Paul McCarthy Chief Executive of Rightacres which is responsible for the huge Cardiff Central Square project, and the even bigger re-development of the nearby old Brains brewery site told us tourism in Wales could be hit, and the success of his new multi-million pound hotel in the city may be affected.
BBC Cymru Wales staff are due to move into their new 150,000 square foot £120 million headquarters in Central Square soon, and the Brains brewery site is to become the biggest mixed-use development scheme ever seen in Wales, but the developer behind them is deeply concerned by today’s announcement.
Mr McCarthy said: “I hope that the reasoning around making the decision not to build the M4 relief road pays off.
“Luckily Rightacres commercial development sites were strategically chosen to be adjacent to public transport hubs but what worries me is the impact the decision not to build the relief road will have on tourism.
“In partnership with the Welsh Rugby Union, we are building a £50m hotel and as with all hospitality businesses its success will rely very much on weekend business.
“Staycations in the UK are on the up but I am concerned that this decision will severely impact the opportunity to grow Wales’ share of the UK’s tourism business.”
Mr McCarthy has already told us of the concerns he has about the Brexit uncertainty on business sentiment.
He said: “There’s no doubt that the uncertainty is holding business investment back.
“Potential office tenants of new buildings are holding off making decisions to move which has the inevitable impact of holding up the development of new buildings and the chain reaction on the construction industry is obvious.”

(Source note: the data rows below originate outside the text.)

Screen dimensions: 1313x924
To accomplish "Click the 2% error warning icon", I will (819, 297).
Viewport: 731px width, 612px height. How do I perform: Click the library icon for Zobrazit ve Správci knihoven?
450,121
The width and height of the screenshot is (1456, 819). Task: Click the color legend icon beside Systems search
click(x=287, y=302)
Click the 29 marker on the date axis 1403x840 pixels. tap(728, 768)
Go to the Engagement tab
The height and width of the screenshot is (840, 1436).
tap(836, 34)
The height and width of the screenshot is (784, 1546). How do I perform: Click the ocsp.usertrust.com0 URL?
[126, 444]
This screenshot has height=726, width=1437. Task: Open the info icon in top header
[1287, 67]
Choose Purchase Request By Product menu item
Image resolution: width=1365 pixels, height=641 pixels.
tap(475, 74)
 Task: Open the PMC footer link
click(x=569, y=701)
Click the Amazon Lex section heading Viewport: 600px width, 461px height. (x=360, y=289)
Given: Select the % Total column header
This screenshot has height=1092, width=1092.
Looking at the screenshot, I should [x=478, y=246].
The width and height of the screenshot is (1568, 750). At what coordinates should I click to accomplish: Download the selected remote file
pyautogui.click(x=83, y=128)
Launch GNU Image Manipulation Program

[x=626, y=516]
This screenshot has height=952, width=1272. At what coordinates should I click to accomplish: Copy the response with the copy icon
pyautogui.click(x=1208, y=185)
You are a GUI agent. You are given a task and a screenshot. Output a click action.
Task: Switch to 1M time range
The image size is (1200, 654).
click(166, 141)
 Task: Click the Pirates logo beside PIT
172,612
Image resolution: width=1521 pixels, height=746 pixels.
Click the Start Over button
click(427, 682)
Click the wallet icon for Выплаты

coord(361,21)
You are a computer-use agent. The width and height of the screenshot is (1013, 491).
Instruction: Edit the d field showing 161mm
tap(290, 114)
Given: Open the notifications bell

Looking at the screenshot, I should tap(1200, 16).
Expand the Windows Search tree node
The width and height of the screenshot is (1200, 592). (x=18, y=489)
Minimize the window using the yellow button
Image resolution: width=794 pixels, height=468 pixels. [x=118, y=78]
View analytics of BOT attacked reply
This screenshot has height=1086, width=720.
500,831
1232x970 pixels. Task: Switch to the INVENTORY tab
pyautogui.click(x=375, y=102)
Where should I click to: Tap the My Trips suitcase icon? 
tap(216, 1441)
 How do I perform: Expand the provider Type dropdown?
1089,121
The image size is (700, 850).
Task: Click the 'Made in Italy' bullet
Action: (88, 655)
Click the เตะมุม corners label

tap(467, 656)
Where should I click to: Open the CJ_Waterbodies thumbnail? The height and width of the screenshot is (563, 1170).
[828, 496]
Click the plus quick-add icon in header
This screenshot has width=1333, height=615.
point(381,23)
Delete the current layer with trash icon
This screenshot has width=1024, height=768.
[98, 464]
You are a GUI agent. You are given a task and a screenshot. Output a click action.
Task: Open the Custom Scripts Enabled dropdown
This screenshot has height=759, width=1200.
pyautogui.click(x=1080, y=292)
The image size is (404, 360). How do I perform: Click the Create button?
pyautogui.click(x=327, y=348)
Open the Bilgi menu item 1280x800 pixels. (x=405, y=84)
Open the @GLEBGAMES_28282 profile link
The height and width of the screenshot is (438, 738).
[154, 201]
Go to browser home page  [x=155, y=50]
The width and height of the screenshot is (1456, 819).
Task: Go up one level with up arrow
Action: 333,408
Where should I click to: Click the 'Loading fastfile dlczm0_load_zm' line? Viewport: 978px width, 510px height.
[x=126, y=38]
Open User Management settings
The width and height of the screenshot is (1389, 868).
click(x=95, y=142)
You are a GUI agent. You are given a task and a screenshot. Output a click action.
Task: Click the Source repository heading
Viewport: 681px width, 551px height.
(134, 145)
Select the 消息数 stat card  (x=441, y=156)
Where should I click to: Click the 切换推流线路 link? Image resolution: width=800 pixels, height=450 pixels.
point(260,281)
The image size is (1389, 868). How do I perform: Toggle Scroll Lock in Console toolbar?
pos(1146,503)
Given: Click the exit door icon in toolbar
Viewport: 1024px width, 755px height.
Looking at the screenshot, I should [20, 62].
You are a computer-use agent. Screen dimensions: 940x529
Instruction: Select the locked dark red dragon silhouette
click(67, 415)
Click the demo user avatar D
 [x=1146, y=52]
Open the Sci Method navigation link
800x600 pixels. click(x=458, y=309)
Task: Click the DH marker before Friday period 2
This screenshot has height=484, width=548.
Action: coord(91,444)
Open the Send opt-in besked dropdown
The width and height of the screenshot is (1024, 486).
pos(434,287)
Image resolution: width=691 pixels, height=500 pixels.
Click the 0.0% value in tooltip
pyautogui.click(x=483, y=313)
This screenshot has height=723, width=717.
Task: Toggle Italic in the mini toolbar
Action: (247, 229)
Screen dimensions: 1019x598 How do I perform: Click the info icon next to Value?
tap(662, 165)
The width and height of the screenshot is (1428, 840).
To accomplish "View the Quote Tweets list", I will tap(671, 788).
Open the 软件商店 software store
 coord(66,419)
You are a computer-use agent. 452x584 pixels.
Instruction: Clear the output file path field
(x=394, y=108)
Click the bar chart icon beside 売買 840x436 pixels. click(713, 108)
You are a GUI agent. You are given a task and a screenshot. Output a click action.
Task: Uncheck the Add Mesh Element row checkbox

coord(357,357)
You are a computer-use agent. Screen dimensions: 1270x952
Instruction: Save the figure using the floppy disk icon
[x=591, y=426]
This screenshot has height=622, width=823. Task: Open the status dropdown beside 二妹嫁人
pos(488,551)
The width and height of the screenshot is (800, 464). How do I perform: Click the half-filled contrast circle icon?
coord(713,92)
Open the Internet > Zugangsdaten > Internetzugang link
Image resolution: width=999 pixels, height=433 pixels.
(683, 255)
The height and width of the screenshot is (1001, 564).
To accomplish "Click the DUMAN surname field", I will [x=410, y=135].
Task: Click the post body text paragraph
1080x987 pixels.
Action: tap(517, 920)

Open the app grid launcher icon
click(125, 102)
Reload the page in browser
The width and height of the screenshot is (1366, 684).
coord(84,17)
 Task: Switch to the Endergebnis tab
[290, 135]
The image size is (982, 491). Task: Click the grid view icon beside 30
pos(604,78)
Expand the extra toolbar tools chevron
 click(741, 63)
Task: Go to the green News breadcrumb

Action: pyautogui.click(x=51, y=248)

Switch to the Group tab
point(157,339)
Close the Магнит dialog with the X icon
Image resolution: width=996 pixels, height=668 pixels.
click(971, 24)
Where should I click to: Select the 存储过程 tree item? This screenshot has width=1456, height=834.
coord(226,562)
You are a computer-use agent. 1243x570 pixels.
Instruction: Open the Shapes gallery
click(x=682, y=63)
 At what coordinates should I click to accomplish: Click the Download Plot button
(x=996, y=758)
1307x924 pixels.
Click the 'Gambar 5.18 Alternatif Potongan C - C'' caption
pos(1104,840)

The Welsh First Minister, Mark Drakeford, has said the £1.5 billion cost of the new road “was not acceptable” and is due to speak to Assembly Members this afternoon.
There have been decades of discussion about the creation of a new 14 mile six-lane motorway south of Newport, between Magor and Castleton to relieve congestion around the Brynglas Tunnels, and they came to a climax at a year-long public inquiry.
A 600-page report by inspectors was given to Welsh Government officials last year.
But it seems clear now the enormous congestion around the tunnels will continue for many years to come.